SOURCE RECORDS:
****************************************

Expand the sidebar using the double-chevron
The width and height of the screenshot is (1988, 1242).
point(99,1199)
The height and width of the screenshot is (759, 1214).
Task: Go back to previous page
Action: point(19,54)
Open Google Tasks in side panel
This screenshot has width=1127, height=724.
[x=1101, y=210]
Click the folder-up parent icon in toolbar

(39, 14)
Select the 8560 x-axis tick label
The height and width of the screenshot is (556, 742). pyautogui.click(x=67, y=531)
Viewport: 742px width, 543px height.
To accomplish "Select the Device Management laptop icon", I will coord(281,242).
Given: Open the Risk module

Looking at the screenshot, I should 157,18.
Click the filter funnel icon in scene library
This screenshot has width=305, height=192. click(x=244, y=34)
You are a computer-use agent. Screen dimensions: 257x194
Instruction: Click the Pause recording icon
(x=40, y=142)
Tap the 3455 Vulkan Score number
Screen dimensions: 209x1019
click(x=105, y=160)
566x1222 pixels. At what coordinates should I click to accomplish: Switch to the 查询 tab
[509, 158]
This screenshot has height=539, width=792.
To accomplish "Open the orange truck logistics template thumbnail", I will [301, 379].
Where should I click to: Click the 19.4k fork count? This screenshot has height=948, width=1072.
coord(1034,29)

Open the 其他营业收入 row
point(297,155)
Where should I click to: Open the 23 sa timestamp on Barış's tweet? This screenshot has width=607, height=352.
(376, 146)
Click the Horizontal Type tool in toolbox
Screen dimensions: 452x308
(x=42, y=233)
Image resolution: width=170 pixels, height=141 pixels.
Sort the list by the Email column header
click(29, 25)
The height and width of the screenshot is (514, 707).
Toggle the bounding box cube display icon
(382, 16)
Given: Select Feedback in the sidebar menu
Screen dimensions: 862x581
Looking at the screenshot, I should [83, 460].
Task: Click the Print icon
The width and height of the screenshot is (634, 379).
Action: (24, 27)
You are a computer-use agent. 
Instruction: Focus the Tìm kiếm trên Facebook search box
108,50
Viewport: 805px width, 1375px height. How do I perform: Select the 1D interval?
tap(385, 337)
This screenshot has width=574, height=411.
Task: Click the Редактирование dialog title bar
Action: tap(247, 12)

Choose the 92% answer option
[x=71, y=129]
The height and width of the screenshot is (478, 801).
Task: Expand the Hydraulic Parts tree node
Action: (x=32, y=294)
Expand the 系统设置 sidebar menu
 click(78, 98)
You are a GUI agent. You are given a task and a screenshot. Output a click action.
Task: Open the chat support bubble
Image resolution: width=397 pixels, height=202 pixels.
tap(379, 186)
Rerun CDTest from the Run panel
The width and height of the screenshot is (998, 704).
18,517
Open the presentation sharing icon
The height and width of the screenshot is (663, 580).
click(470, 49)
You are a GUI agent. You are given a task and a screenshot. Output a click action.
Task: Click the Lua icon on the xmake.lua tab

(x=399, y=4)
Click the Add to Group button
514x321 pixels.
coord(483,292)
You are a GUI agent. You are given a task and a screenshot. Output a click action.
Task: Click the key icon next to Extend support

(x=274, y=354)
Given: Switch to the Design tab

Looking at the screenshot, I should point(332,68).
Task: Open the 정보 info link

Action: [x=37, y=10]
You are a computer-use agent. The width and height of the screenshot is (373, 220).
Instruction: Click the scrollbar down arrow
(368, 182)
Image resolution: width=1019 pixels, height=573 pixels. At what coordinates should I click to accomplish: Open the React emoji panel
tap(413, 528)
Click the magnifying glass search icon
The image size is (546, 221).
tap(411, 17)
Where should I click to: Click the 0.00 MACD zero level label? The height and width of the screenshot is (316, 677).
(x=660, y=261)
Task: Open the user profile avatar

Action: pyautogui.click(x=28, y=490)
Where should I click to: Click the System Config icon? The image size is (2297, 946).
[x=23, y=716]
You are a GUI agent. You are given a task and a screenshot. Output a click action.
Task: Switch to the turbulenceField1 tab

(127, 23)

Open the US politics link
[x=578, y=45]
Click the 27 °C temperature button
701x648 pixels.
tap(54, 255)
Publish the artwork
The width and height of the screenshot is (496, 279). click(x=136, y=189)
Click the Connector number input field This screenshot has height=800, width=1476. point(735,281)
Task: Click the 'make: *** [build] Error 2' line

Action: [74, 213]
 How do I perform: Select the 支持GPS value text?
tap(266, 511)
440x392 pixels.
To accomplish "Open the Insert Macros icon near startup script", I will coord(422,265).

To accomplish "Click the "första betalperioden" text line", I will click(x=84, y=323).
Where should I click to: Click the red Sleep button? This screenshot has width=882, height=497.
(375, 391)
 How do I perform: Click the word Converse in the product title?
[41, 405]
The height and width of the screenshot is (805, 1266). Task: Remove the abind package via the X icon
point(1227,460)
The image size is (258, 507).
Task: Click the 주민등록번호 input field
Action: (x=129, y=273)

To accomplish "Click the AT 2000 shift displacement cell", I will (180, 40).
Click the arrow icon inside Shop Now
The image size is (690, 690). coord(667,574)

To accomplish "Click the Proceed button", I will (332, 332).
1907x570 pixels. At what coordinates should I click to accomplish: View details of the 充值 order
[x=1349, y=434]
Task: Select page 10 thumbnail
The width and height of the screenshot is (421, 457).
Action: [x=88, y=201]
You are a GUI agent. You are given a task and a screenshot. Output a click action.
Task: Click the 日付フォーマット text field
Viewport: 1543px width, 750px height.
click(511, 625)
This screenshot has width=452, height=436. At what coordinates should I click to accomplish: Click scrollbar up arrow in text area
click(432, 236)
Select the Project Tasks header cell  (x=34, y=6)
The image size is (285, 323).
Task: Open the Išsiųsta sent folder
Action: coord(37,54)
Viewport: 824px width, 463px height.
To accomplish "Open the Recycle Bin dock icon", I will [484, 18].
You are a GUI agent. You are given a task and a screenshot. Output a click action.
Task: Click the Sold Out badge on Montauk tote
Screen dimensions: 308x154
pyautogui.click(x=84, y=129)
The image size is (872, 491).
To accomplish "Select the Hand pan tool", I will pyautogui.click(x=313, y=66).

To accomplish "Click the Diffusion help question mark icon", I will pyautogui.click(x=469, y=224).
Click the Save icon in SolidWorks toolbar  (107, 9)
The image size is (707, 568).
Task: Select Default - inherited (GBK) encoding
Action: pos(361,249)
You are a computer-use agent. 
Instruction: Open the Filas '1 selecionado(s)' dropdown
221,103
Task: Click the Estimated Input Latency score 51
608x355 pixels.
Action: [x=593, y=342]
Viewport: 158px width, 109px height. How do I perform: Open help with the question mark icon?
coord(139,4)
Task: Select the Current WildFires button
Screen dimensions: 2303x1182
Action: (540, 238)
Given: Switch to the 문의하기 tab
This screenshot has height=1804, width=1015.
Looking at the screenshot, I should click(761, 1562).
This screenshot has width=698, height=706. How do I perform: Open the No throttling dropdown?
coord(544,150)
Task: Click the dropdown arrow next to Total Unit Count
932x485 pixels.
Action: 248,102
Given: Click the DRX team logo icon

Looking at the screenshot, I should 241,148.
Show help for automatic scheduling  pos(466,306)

****************************************

SET EXERCISE: Copy all of the rows above word for word, with nothing changed, added, or left out.

ANSWER TO THIS EXERCISE:
Expand the sidebar using the double-chevron
The width and height of the screenshot is (1988, 1242).
point(99,1199)
The height and width of the screenshot is (759, 1214).
Task: Go back to previous page
Action: point(19,54)
Open Google Tasks in side panel
This screenshot has width=1127, height=724.
[x=1101, y=210]
Click the folder-up parent icon in toolbar

(39, 14)
Select the 8560 x-axis tick label
The height and width of the screenshot is (556, 742). pyautogui.click(x=67, y=531)
Viewport: 742px width, 543px height.
To accomplish "Select the Device Management laptop icon", I will coord(281,242).
Given: Open the Risk module

Looking at the screenshot, I should 157,18.
Click the filter funnel icon in scene library
This screenshot has width=305, height=192. click(x=244, y=34)
You are a computer-use agent. Screen dimensions: 257x194
Instruction: Click the Pause recording icon
(x=40, y=142)
Tap the 3455 Vulkan Score number
Screen dimensions: 209x1019
click(x=105, y=160)
566x1222 pixels. At what coordinates should I click to accomplish: Switch to the 查询 tab
[509, 158]
This screenshot has height=539, width=792.
To accomplish "Open the orange truck logistics template thumbnail", I will [301, 379].
Where should I click to: Click the 19.4k fork count? This screenshot has height=948, width=1072.
coord(1034,29)

Open the 其他营业收入 row
point(297,155)
Where should I click to: Open the 23 sa timestamp on Barış's tweet? This screenshot has width=607, height=352.
(376, 146)
Click the Horizontal Type tool in toolbox
Screen dimensions: 452x308
(x=42, y=233)
Image resolution: width=170 pixels, height=141 pixels.
Sort the list by the Email column header
click(29, 25)
The height and width of the screenshot is (514, 707).
Toggle the bounding box cube display icon
(382, 16)
Given: Select Feedback in the sidebar menu
Screen dimensions: 862x581
Looking at the screenshot, I should [83, 460].
Task: Click the Print icon
The width and height of the screenshot is (634, 379).
Action: (24, 27)
You are a computer-use agent. 
Instruction: Focus the Tìm kiếm trên Facebook search box
108,50
Viewport: 805px width, 1375px height. How do I perform: Select the 1D interval?
tap(385, 337)
This screenshot has width=574, height=411.
Task: Click the Редактирование dialog title bar
Action: tap(247, 12)

Choose the 92% answer option
[x=71, y=129]
The height and width of the screenshot is (478, 801).
Task: Expand the Hydraulic Parts tree node
Action: (x=32, y=294)
Expand the 系统设置 sidebar menu
 click(78, 98)
You are a GUI agent. You are given a task and a screenshot. Output a click action.
Task: Open the chat support bubble
Image resolution: width=397 pixels, height=202 pixels.
tap(379, 186)
Rerun CDTest from the Run panel
The width and height of the screenshot is (998, 704).
18,517
Open the presentation sharing icon
The height and width of the screenshot is (663, 580).
click(470, 49)
You are a GUI agent. You are given a task and a screenshot. Output a click action.
Task: Click the Lua icon on the xmake.lua tab

(x=399, y=4)
Click the Add to Group button
514x321 pixels.
coord(483,292)
You are a GUI agent. You are given a task and a screenshot. Output a click action.
Task: Click the key icon next to Extend support

(x=274, y=354)
Given: Switch to the Design tab

Looking at the screenshot, I should point(332,68).
Task: Open the 정보 info link

Action: [x=37, y=10]
You are a computer-use agent. The width and height of the screenshot is (373, 220).
Instruction: Click the scrollbar down arrow
(368, 182)
Image resolution: width=1019 pixels, height=573 pixels. At what coordinates should I click to accomplish: Open the React emoji panel
tap(413, 528)
Click the magnifying glass search icon
The image size is (546, 221).
tap(411, 17)
Where should I click to: Click the 0.00 MACD zero level label? The height and width of the screenshot is (316, 677).
(x=660, y=261)
Task: Open the user profile avatar

Action: pyautogui.click(x=28, y=490)
Where should I click to: Click the System Config icon? The image size is (2297, 946).
[x=23, y=716]
You are a GUI agent. You are given a task and a screenshot. Output a click action.
Task: Switch to the turbulenceField1 tab

(127, 23)

Open the US politics link
[x=578, y=45]
Click the 27 °C temperature button
701x648 pixels.
tap(54, 255)
Publish the artwork
The width and height of the screenshot is (496, 279). click(x=136, y=189)
Click the Connector number input field This screenshot has height=800, width=1476. point(735,281)
Task: Click the 'make: *** [build] Error 2' line

Action: [74, 213]
 How do I perform: Select the 支持GPS value text?
tap(266, 511)
440x392 pixels.
To accomplish "Open the Insert Macros icon near startup script", I will coord(422,265).

To accomplish "Click the "första betalperioden" text line", I will click(x=84, y=323).
Where should I click to: Click the red Sleep button? This screenshot has width=882, height=497.
(375, 391)
 How do I perform: Click the word Converse in the product title?
[41, 405]
The height and width of the screenshot is (805, 1266). Task: Remove the abind package via the X icon
point(1227,460)
The image size is (258, 507).
Task: Click the 주민등록번호 input field
Action: (x=129, y=273)

To accomplish "Click the AT 2000 shift displacement cell", I will (180, 40).
Click the arrow icon inside Shop Now
The image size is (690, 690). coord(667,574)

To accomplish "Click the Proceed button", I will (332, 332).
1907x570 pixels. At what coordinates should I click to accomplish: View details of the 充值 order
[x=1349, y=434]
Task: Select page 10 thumbnail
The width and height of the screenshot is (421, 457).
Action: [x=88, y=201]
You are a GUI agent. You are given a task and a screenshot. Output a click action.
Task: Click the 日付フォーマット text field
Viewport: 1543px width, 750px height.
click(511, 625)
This screenshot has width=452, height=436. At what coordinates should I click to accomplish: Click scrollbar up arrow in text area
click(432, 236)
Select the Project Tasks header cell  (x=34, y=6)
The image size is (285, 323).
Task: Open the Išsiųsta sent folder
Action: coord(37,54)
Viewport: 824px width, 463px height.
To accomplish "Open the Recycle Bin dock icon", I will [484, 18].
You are a GUI agent. You are given a task and a screenshot. Output a click action.
Task: Click the Sold Out badge on Montauk tote
Screen dimensions: 308x154
pyautogui.click(x=84, y=129)
The image size is (872, 491).
To accomplish "Select the Hand pan tool", I will pyautogui.click(x=313, y=66).

To accomplish "Click the Diffusion help question mark icon", I will pyautogui.click(x=469, y=224).
Click the Save icon in SolidWorks toolbar  (107, 9)
The image size is (707, 568).
Task: Select Default - inherited (GBK) encoding
Action: pos(361,249)
You are a computer-use agent. 
Instruction: Open the Filas '1 selecionado(s)' dropdown
221,103
Task: Click the Estimated Input Latency score 51
608x355 pixels.
Action: [x=593, y=342]
Viewport: 158px width, 109px height. How do I perform: Open help with the question mark icon?
coord(139,4)
Task: Select the Current WildFires button
Screen dimensions: 2303x1182
Action: (540, 238)
Given: Switch to the 문의하기 tab
This screenshot has height=1804, width=1015.
Looking at the screenshot, I should click(761, 1562).
This screenshot has width=698, height=706. How do I perform: Open the No throttling dropdown?
coord(544,150)
Task: Click the dropdown arrow next to Total Unit Count
932x485 pixels.
Action: 248,102
Given: Click the DRX team logo icon

Looking at the screenshot, I should 241,148.
Show help for automatic scheduling  pos(466,306)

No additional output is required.